Washington reeked of cigar smoke and automobile exhaust, rang with shrill voices and the slapping of backs, and it seemed that “[n]obody stayed there very long.”24 Still, there were compensations.
Despite their limited budget, the Kennans managed to rent a comfortable eighteenth-century house in Alexandria: largely unfurnished except for its own roaches, it was a step up, nonetheless, from the Mokhovaya. Thayer’s wealthy relatives gave George and Annelise a “horsey” fall weekend outside Philadelphia, and they even attended a Christmas reception at the White House: “Very dull, of course,” Annelise reported, “but it was fun to see the place, its occupants and the other guests.” It had been, George acknowledged, a happy time.
We are getting used to the feeling of not having any pocket cash and even the general condition of bankruptcy failed to detract from the Christmas spirit.... We spent the last farthings on a grand big tree and things for the kids’ stockings, a vase of flowers and a bottle of New York State claret, charged a turkey and a plum pudding at the corner grocer’s, and had a real celebration.
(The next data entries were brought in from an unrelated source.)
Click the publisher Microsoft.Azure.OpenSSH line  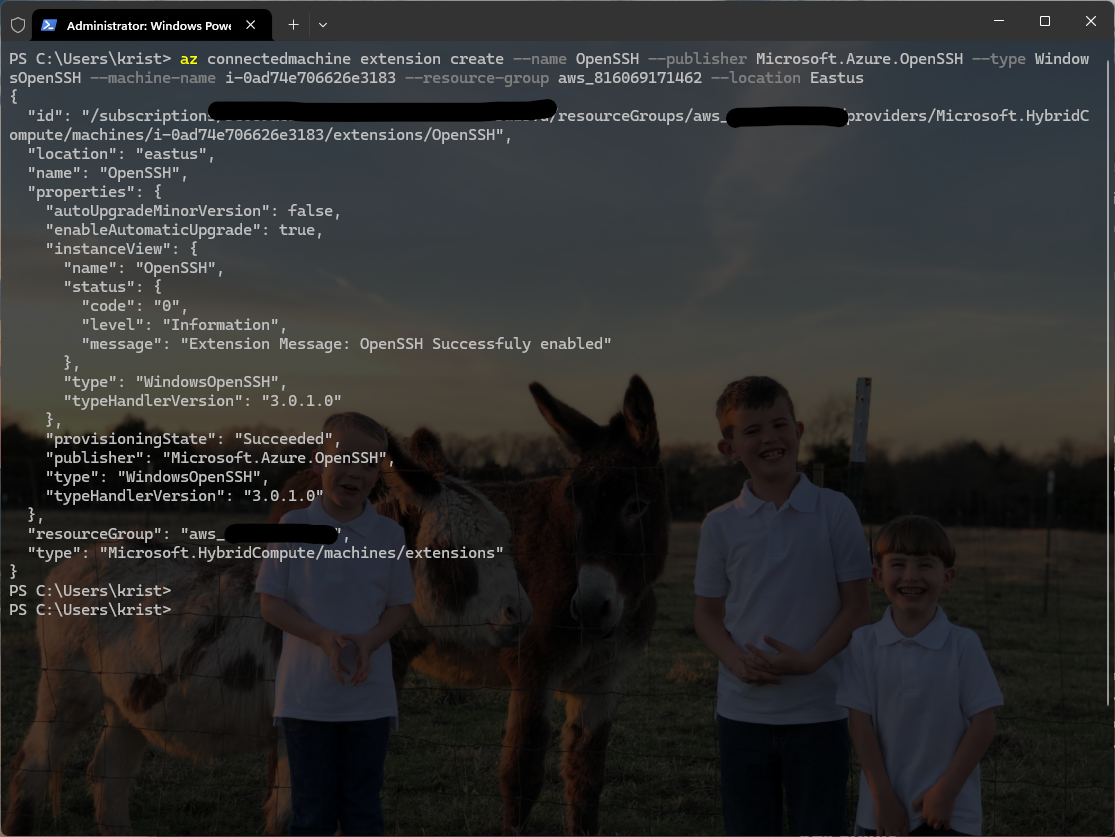(220, 458)
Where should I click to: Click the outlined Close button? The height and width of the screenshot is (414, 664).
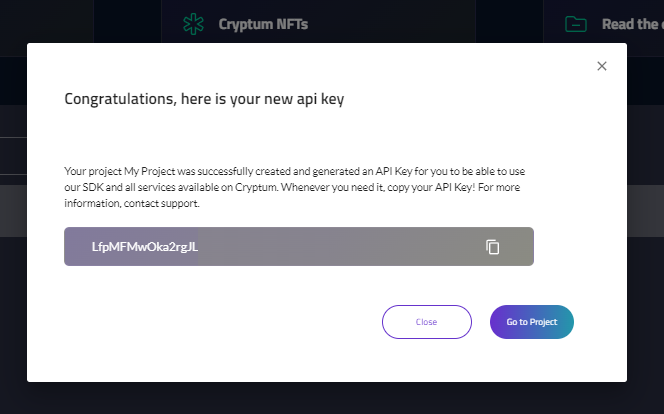[426, 322]
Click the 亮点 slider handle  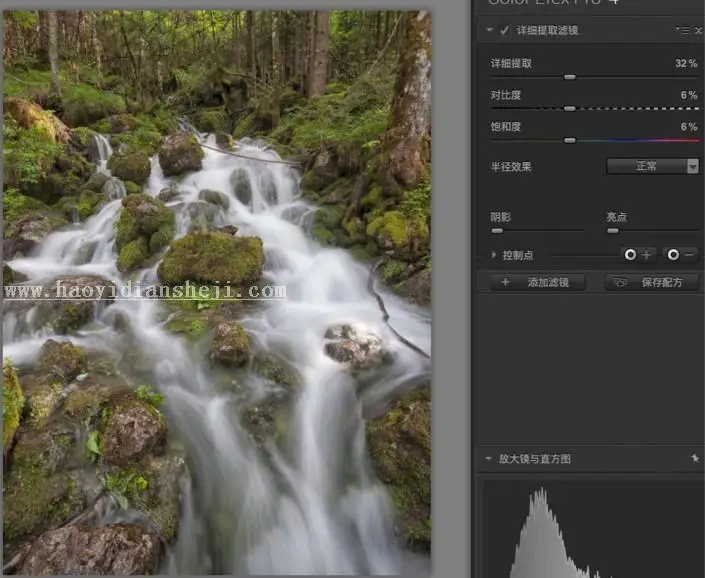[x=613, y=231]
Two months later George got a promotion that raised his salary to $5,000. This was not much, he explained, but “[o]nly one man who entered the service when I did has gotten as high, so there’s a certain amount of satisfaction involved.”25
George had arrived in time to help Bohlen, who would replace him in Moscow, retrieve the hidden books from Kelley’s library and place them in the State Department office he would now occupy. It was, in effect, the “Russia desk” in the newly constituted Division of European Affairs, and Kennan was the resident specialist on that country. Relishing the old building’s “solid cool corridors, its unruffled placidity, . . . its distinct distaste for anything which smacks of exaggeration, haste, or excitement,” Kennan used his position to try to balance Davies’s reports—still misleadingly optimistic, he thought—on what the life in the Soviet Union was really like.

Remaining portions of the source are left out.